## What needs to be done
Using the records below, transcribe word for word the stretch from the line that contains "Företag till salu (47, 45)" through the line that contains "Motorfordon till salu i Norrtälje (147, 1777)", both end lines included, and nothing else.

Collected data
★ ★ ★

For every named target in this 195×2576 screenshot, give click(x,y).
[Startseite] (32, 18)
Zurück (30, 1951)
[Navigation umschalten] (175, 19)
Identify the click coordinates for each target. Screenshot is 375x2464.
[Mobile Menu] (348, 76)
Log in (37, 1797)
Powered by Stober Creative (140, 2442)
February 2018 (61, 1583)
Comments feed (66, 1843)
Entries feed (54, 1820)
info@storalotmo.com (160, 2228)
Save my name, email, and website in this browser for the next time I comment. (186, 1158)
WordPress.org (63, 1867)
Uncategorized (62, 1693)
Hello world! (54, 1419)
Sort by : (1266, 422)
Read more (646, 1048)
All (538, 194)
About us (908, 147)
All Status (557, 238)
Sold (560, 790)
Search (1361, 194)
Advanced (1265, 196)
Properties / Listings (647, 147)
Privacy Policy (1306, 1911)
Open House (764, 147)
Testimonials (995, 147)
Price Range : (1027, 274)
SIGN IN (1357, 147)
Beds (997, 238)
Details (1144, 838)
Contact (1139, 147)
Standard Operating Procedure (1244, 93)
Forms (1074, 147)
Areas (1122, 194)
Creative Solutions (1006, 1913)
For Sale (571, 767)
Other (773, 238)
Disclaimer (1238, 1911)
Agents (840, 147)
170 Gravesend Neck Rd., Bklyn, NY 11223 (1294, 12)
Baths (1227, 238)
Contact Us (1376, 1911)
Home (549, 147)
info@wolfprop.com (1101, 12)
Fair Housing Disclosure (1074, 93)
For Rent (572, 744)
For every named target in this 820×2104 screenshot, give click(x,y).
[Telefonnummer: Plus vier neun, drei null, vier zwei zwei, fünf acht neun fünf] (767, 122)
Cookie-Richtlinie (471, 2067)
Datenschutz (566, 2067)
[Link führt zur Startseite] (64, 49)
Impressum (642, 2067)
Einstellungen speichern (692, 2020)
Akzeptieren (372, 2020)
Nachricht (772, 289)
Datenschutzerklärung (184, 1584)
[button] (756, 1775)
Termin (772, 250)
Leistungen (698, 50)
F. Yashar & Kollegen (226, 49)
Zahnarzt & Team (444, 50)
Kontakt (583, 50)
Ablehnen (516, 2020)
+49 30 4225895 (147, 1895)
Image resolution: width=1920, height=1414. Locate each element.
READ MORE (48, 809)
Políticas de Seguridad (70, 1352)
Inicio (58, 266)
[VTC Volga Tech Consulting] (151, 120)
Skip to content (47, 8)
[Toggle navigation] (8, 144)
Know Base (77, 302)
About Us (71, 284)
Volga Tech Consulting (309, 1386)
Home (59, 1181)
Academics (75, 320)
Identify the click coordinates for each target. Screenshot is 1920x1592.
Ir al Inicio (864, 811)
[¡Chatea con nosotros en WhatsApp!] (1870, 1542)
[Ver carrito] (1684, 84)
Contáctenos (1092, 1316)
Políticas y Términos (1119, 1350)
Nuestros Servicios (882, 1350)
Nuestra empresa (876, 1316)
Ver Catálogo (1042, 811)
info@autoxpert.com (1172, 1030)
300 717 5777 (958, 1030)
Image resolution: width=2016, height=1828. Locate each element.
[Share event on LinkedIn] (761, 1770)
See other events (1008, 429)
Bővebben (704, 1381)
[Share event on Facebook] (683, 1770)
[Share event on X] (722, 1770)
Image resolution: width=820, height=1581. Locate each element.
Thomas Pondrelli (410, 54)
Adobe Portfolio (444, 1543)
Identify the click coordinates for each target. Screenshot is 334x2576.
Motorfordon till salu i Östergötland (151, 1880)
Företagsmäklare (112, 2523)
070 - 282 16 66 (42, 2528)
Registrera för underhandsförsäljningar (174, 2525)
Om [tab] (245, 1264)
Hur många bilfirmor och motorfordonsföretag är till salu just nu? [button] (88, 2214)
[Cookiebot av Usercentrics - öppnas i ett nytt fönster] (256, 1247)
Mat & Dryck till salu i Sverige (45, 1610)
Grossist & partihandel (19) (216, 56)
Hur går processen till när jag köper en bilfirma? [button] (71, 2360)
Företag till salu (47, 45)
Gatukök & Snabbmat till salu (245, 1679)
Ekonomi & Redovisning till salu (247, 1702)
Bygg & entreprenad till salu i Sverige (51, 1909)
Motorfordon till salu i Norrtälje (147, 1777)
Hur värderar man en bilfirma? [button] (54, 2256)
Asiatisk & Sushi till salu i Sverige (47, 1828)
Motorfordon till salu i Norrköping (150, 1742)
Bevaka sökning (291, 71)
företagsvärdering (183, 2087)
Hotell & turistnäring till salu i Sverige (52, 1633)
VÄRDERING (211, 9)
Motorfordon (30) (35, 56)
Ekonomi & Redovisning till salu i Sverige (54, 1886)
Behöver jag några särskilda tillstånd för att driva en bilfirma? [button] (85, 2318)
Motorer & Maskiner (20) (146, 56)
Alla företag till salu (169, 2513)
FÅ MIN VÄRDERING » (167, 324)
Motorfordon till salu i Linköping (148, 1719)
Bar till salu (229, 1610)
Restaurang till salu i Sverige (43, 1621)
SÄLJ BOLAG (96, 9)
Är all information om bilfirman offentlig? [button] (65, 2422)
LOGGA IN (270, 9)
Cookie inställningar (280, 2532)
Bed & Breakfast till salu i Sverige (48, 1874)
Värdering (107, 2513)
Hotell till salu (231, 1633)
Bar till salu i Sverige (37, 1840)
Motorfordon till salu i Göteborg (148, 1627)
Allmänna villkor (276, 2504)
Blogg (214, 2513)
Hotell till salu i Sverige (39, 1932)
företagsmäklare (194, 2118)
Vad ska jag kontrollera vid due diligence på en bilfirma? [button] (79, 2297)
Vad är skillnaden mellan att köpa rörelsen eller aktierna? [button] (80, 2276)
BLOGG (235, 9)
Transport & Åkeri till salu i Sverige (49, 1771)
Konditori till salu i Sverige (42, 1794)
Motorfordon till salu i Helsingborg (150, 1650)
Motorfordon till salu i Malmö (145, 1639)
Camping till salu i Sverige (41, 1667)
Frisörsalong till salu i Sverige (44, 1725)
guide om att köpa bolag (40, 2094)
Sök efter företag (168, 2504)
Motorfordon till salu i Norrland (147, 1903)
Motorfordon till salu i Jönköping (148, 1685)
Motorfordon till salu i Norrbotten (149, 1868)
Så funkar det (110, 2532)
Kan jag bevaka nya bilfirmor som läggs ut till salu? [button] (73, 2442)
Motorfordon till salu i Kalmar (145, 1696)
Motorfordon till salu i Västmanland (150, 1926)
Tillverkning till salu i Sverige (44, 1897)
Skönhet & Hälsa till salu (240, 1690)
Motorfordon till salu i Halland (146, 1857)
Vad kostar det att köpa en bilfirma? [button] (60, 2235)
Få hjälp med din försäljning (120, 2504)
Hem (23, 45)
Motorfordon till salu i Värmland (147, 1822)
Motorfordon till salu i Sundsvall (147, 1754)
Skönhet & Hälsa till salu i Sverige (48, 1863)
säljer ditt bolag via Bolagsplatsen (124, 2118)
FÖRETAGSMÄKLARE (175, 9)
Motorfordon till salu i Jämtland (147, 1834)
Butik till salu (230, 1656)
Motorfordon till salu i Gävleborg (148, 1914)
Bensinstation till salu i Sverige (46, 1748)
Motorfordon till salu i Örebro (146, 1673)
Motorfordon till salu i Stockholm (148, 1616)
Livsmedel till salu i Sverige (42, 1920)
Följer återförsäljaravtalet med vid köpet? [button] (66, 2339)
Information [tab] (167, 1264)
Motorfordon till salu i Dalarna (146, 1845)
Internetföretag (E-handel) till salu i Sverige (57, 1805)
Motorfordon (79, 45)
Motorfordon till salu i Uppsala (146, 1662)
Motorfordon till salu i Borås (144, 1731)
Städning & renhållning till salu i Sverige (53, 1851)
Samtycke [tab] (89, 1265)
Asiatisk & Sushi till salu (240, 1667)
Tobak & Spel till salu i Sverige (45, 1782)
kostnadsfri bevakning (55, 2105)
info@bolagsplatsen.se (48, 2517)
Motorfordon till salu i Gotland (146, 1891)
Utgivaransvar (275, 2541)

★ ★ ★

## Completed exercise
Företag till salu (47, 45)
Gatukök & Snabbmat till salu (245, 1679)
Ekonomi & Redovisning till salu (247, 1702)
Bygg & entreprenad till salu i Sverige (51, 1909)
Motorfordon till salu i Norrtälje (147, 1777)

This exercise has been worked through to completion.